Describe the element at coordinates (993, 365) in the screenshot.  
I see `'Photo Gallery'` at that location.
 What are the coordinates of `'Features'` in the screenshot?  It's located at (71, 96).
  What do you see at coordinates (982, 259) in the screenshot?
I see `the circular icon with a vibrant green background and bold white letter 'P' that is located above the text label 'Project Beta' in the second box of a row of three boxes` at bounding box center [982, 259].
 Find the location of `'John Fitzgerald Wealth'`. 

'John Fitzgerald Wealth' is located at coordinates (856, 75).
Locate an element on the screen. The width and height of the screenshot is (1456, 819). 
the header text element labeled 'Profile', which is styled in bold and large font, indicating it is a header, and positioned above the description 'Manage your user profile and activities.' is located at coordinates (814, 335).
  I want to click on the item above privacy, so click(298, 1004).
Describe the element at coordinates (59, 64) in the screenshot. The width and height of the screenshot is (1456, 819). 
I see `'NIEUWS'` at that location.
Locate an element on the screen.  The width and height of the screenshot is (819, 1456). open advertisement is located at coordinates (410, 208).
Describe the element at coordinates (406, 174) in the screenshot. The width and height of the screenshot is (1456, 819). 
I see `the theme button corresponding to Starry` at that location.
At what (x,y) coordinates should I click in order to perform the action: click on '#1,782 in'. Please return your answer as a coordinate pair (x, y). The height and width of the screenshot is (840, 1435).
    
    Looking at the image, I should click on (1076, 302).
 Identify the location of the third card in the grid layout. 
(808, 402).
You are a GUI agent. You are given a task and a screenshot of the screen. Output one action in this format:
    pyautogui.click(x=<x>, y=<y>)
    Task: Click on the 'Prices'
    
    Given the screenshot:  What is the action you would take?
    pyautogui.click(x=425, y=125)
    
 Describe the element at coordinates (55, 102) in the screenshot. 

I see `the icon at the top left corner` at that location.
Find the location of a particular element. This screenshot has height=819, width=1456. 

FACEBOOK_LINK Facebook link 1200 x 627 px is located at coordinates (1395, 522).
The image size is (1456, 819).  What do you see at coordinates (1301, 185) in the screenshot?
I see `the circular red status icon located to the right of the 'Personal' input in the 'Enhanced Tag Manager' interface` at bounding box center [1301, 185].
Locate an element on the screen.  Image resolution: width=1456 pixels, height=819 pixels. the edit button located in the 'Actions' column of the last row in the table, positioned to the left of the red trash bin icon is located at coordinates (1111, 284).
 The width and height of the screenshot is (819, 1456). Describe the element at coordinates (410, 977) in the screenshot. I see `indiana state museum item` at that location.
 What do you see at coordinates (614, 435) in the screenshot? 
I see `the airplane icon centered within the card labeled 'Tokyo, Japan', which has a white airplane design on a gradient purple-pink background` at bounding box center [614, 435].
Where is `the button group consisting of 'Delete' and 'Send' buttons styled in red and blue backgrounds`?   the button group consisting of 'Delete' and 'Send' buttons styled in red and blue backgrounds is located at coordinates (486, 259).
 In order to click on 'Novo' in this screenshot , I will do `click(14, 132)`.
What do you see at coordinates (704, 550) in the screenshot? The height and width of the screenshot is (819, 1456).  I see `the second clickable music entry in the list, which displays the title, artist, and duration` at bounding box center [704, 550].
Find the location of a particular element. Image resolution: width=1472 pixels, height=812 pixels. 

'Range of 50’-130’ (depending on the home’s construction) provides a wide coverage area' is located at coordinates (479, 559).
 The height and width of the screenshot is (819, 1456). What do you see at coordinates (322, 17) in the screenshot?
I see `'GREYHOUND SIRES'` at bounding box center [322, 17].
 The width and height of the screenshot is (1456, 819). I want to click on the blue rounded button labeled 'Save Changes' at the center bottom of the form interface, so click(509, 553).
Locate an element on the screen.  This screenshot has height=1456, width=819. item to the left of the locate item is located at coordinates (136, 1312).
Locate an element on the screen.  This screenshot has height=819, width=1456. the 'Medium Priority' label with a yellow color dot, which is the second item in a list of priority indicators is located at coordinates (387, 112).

==============================

Exercise details.
Pick out every line of the data above that contains the word "pixels".

Reply.
Locate an element on the screen.  Image resolution: width=1456 pixels, height=819 pixels. the edit button located in the 'Actions' column of the last row in the table, positioned to the left of the red trash bin icon is located at coordinates (1111, 284).
Find the location of a particular element. Image resolution: width=1472 pixels, height=812 pixels. 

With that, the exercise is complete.